Learning in Zero-Sum Markov Games: Relaxing Strong Reachability and Mixing Time Assumptions
Reda Ouhamma, Maryam Kamgarpour
TL;DR
This work studies payoff-based decentralized learning in infinite-horizon discounted two-player zero-sum Markov games and shows how to relax two central assumptions—strong reachability and uniform mixing times—by introducing Tsallis entropy regularization in a Tsallis-smoothed best-response with value iteration (TBRVI). Under the weaker assumption that there exists a single irreducible strategy with finite mixing time, the authors prove a finite-time convergence to an ε-approximate Nash equilibrium and establish a polynomial sample complexity in 1/ε, with rates depending on the diameter-like parameter d_r and the Tsallis regularization parameter η. Key technical contributions include showing lower bounds and Lipschitz properties for Tsallis smoothing, proving drift inequalities for both policy and value updates, and deriving a Nash-gap bound that decomposes into bias, drift, and error terms. The results demonstrate that Tsallis entropy improves exploration and mixing compared to Shannon-entropy-based smoothing, enabling provable convergence without the stringent assumptions of prior work and offering insight into the trade-offs between exploration, mixing, and convergence in multi-agent reinforcement learning. The findings advance the theory of self-play in zero-sum Markov games and open avenues for improving sample complexity, extending to continuous spaces, and validating in real-world settings.
Abstract
We address payoff-based decentralized learning in infinite-horizon zero-sum Markov games.

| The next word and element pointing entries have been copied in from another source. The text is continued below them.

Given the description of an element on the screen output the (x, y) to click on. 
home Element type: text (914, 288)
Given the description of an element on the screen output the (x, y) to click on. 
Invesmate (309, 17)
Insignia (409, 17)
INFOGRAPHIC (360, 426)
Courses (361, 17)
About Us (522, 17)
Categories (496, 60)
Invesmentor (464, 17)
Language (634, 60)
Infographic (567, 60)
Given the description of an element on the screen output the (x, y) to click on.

In this setting, each player makes decisions based solely on received rewards, without observing the opponent's strategy or actions nor sharing information. Prior works established finite-time convergence to an approximate Nash equilibrium under strong reachability and mixing time assumptions. We propose a convergent algorithm that significantly relaxes these assumptions, requiring only the existence of a single policy (not necessarily known) with bounded reachability and mixing time. Our key technical novelty is introducing Tsallis entropy regularization to smooth the best-response policy updates. By suitably tuning this regularization, we ensure sufficient exploration, thus bypassing previous stringent assumptions on the MDP. By establishing novel properties of the value and policy updates induced by the Tsallis entropy regularizer, we prove finite-time convergence to an approximate Nash equilibrium.